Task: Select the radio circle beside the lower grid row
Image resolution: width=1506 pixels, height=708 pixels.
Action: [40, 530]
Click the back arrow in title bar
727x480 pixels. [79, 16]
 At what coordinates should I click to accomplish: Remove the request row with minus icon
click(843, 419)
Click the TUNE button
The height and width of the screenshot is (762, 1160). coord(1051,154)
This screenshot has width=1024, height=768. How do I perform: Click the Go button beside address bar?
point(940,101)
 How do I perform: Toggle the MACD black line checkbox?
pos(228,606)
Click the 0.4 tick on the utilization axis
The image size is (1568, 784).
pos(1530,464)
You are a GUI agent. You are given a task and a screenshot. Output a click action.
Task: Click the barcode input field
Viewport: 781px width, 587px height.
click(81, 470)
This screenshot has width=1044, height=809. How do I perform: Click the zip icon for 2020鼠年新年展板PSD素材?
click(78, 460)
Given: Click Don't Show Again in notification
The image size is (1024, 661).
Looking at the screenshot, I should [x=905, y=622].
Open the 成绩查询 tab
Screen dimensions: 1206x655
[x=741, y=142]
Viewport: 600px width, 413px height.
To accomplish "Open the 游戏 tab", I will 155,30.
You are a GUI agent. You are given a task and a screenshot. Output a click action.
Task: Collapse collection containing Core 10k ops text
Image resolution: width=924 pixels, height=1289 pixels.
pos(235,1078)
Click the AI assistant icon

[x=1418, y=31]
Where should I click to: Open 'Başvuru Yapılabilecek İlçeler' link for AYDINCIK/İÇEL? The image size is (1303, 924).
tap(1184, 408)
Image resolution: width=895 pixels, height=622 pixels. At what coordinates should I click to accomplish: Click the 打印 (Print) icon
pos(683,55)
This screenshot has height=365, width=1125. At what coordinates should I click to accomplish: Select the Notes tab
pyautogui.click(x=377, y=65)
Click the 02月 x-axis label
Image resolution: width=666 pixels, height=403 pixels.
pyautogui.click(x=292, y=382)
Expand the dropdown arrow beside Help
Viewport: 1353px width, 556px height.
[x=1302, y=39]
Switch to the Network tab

• _What you are asked to do_:
Print each line of the data exactly as it was written.

• _Solution_:
Task: Select the radio circle beside the lower grid row
Image resolution: width=1506 pixels, height=708 pixels.
Action: [40, 530]
Click the back arrow in title bar
727x480 pixels. [79, 16]
 At what coordinates should I click to accomplish: Remove the request row with minus icon
click(843, 419)
Click the TUNE button
The height and width of the screenshot is (762, 1160). coord(1051,154)
This screenshot has width=1024, height=768. How do I perform: Click the Go button beside address bar?
point(940,101)
 How do I perform: Toggle the MACD black line checkbox?
pos(228,606)
Click the 0.4 tick on the utilization axis
The image size is (1568, 784).
pos(1530,464)
You are a GUI agent. You are given a task and a screenshot. Output a click action.
Task: Click the barcode input field
Viewport: 781px width, 587px height.
click(81, 470)
This screenshot has width=1044, height=809. How do I perform: Click the zip icon for 2020鼠年新年展板PSD素材?
click(78, 460)
Given: Click Don't Show Again in notification
The image size is (1024, 661).
Looking at the screenshot, I should [x=905, y=622].
Open the 成绩查询 tab
Screen dimensions: 1206x655
[x=741, y=142]
Viewport: 600px width, 413px height.
To accomplish "Open the 游戏 tab", I will 155,30.
You are a GUI agent. You are given a task and a screenshot. Output a click action.
Task: Collapse collection containing Core 10k ops text
Image resolution: width=924 pixels, height=1289 pixels.
pos(235,1078)
Click the AI assistant icon

[x=1418, y=31]
Where should I click to: Open 'Başvuru Yapılabilecek İlçeler' link for AYDINCIK/İÇEL? The image size is (1303, 924).
tap(1184, 408)
Image resolution: width=895 pixels, height=622 pixels. At what coordinates should I click to accomplish: Click the 打印 (Print) icon
pos(683,55)
This screenshot has height=365, width=1125. At what coordinates should I click to accomplish: Select the Notes tab
pyautogui.click(x=377, y=65)
Click the 02月 x-axis label
Image resolution: width=666 pixels, height=403 pixels.
pyautogui.click(x=292, y=382)
Expand the dropdown arrow beside Help
Viewport: 1353px width, 556px height.
[x=1302, y=39]
Switch to the Network tab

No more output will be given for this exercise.